Each line in the entries below that holds the string "will" is to be listed.

(Stored data entries)
***
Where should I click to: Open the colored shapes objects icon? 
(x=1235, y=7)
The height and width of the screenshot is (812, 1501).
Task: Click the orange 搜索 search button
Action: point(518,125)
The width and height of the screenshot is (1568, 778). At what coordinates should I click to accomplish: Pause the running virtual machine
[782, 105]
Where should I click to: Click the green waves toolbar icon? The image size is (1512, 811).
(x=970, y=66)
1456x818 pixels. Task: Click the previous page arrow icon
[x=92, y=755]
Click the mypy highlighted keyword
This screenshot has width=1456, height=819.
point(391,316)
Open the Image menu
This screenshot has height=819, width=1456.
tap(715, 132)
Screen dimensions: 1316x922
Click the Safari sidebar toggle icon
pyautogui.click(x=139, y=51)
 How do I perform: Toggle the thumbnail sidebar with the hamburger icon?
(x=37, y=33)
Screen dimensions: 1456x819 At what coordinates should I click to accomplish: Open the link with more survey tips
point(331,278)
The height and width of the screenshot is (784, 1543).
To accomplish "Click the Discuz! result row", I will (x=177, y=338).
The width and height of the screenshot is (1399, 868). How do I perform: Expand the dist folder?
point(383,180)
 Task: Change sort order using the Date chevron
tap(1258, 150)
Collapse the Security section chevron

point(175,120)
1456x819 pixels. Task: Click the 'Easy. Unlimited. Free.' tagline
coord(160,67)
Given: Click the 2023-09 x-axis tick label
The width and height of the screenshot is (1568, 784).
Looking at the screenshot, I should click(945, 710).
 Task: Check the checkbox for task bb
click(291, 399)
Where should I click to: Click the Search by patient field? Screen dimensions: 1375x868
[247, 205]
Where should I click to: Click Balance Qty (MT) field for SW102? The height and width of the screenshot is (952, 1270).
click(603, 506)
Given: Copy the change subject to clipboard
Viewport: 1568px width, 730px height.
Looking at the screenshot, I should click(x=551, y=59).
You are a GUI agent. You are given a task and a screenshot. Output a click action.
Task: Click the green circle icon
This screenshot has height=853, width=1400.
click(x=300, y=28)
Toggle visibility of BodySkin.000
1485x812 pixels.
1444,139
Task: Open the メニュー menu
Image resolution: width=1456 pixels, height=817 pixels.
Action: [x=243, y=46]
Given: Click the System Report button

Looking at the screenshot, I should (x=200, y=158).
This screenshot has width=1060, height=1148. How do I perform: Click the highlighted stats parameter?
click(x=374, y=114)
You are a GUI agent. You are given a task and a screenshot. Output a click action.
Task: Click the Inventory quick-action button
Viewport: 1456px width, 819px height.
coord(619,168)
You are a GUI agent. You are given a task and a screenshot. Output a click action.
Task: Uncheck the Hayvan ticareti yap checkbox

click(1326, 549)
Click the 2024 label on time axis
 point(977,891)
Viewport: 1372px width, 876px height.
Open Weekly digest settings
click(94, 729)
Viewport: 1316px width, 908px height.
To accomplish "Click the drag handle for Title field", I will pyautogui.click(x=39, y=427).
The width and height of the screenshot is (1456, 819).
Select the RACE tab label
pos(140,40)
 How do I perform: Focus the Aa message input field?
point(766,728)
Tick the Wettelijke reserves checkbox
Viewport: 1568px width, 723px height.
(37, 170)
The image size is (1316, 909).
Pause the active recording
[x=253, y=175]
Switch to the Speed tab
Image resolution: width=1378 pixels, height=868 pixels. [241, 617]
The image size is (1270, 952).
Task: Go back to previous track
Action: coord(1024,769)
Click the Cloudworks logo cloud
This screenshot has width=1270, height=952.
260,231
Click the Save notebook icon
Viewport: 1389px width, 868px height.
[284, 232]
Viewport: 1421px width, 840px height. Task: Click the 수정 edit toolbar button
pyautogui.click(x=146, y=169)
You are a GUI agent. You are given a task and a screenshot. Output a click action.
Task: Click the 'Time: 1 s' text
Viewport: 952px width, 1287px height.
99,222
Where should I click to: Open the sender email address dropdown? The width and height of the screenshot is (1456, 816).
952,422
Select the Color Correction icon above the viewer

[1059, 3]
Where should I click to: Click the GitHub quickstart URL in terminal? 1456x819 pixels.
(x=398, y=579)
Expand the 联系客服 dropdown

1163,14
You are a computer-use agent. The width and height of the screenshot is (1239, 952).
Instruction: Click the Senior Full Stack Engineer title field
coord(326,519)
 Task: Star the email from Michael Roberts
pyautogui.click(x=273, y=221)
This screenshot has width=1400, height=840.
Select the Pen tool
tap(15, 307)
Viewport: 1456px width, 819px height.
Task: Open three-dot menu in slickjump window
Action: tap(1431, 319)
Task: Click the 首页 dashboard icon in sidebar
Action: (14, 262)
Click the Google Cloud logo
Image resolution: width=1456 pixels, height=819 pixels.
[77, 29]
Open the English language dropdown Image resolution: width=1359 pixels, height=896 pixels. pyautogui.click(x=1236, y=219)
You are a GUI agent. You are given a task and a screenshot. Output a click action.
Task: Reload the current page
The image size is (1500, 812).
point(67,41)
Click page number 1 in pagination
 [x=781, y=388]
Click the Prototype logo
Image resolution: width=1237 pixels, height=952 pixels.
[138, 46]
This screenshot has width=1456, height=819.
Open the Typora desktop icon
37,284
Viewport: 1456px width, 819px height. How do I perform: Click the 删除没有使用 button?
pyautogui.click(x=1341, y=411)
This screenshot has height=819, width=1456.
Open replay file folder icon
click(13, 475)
***
# ANSWER SECTION:
To accomplish "Click the Discuz! result row", I will (x=177, y=338).
To accomplish "Click the drag handle for Title field", I will pyautogui.click(x=39, y=427).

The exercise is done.